<<<<

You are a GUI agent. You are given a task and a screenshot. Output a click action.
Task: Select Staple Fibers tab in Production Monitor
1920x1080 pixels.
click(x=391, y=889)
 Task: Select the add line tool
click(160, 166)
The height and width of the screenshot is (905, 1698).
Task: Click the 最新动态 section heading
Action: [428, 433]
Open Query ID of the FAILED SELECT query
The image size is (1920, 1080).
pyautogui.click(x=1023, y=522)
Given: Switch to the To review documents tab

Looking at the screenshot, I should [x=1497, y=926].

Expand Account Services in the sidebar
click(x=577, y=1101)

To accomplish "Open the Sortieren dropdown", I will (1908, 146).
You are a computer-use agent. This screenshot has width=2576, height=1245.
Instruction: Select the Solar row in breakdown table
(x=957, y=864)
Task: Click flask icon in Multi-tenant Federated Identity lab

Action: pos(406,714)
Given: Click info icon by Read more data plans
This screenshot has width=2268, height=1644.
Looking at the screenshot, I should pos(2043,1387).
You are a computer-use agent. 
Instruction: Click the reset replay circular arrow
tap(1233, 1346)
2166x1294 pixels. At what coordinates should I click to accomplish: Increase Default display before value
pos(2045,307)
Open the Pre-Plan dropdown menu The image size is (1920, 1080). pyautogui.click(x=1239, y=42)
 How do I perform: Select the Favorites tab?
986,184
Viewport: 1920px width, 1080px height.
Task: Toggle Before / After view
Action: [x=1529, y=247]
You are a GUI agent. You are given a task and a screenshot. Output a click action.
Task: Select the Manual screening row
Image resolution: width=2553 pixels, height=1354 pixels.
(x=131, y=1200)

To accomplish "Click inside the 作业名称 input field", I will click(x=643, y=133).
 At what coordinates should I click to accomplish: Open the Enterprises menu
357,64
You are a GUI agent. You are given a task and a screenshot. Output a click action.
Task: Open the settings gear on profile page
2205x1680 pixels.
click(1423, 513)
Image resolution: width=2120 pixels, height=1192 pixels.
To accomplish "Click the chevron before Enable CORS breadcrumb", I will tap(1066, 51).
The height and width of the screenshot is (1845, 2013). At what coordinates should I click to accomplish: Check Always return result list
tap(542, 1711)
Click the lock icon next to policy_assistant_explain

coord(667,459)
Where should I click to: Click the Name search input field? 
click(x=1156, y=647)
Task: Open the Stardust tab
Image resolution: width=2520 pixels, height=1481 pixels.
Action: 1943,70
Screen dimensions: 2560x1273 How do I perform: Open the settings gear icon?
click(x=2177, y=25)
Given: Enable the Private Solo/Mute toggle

>>>>

YOUR INSTRUCTIONS: Output all of the records above exactly as they appear.

RESULT:
You are a GUI agent. You are given a task and a screenshot. Output a click action.
Task: Select Staple Fibers tab in Production Monitor
1920x1080 pixels.
click(x=391, y=889)
 Task: Select the add line tool
click(160, 166)
The height and width of the screenshot is (905, 1698).
Task: Click the 最新动态 section heading
Action: [428, 433]
Open Query ID of the FAILED SELECT query
The image size is (1920, 1080).
pyautogui.click(x=1023, y=522)
Given: Switch to the To review documents tab

Looking at the screenshot, I should [x=1497, y=926].

Expand Account Services in the sidebar
click(x=577, y=1101)

To accomplish "Open the Sortieren dropdown", I will (1908, 146).
You are a computer-use agent. This screenshot has width=2576, height=1245.
Instruction: Select the Solar row in breakdown table
(x=957, y=864)
Task: Click flask icon in Multi-tenant Federated Identity lab

Action: pos(406,714)
Given: Click info icon by Read more data plans
This screenshot has width=2268, height=1644.
Looking at the screenshot, I should pos(2043,1387).
You are a computer-use agent. 
Instruction: Click the reset replay circular arrow
tap(1233, 1346)
2166x1294 pixels. At what coordinates should I click to accomplish: Increase Default display before value
pos(2045,307)
Open the Pre-Plan dropdown menu The image size is (1920, 1080). pyautogui.click(x=1239, y=42)
 How do I perform: Select the Favorites tab?
986,184
Viewport: 1920px width, 1080px height.
Task: Toggle Before / After view
Action: [x=1529, y=247]
You are a GUI agent. You are given a task and a screenshot. Output a click action.
Task: Select the Manual screening row
Image resolution: width=2553 pixels, height=1354 pixels.
(x=131, y=1200)

To accomplish "Click inside the 作业名称 input field", I will click(x=643, y=133).
 At what coordinates should I click to accomplish: Open the Enterprises menu
357,64
You are a GUI agent. You are given a task and a screenshot. Output a click action.
Task: Open the settings gear on profile page
2205x1680 pixels.
click(1423, 513)
Image resolution: width=2120 pixels, height=1192 pixels.
To accomplish "Click the chevron before Enable CORS breadcrumb", I will tap(1066, 51).
The height and width of the screenshot is (1845, 2013). At what coordinates should I click to accomplish: Check Always return result list
tap(542, 1711)
Click the lock icon next to policy_assistant_explain

coord(667,459)
Where should I click to: Click the Name search input field? 
click(x=1156, y=647)
Task: Open the Stardust tab
Image resolution: width=2520 pixels, height=1481 pixels.
Action: 1943,70
Screen dimensions: 2560x1273 How do I perform: Open the settings gear icon?
click(x=2177, y=25)
Given: Enable the Private Solo/Mute toggle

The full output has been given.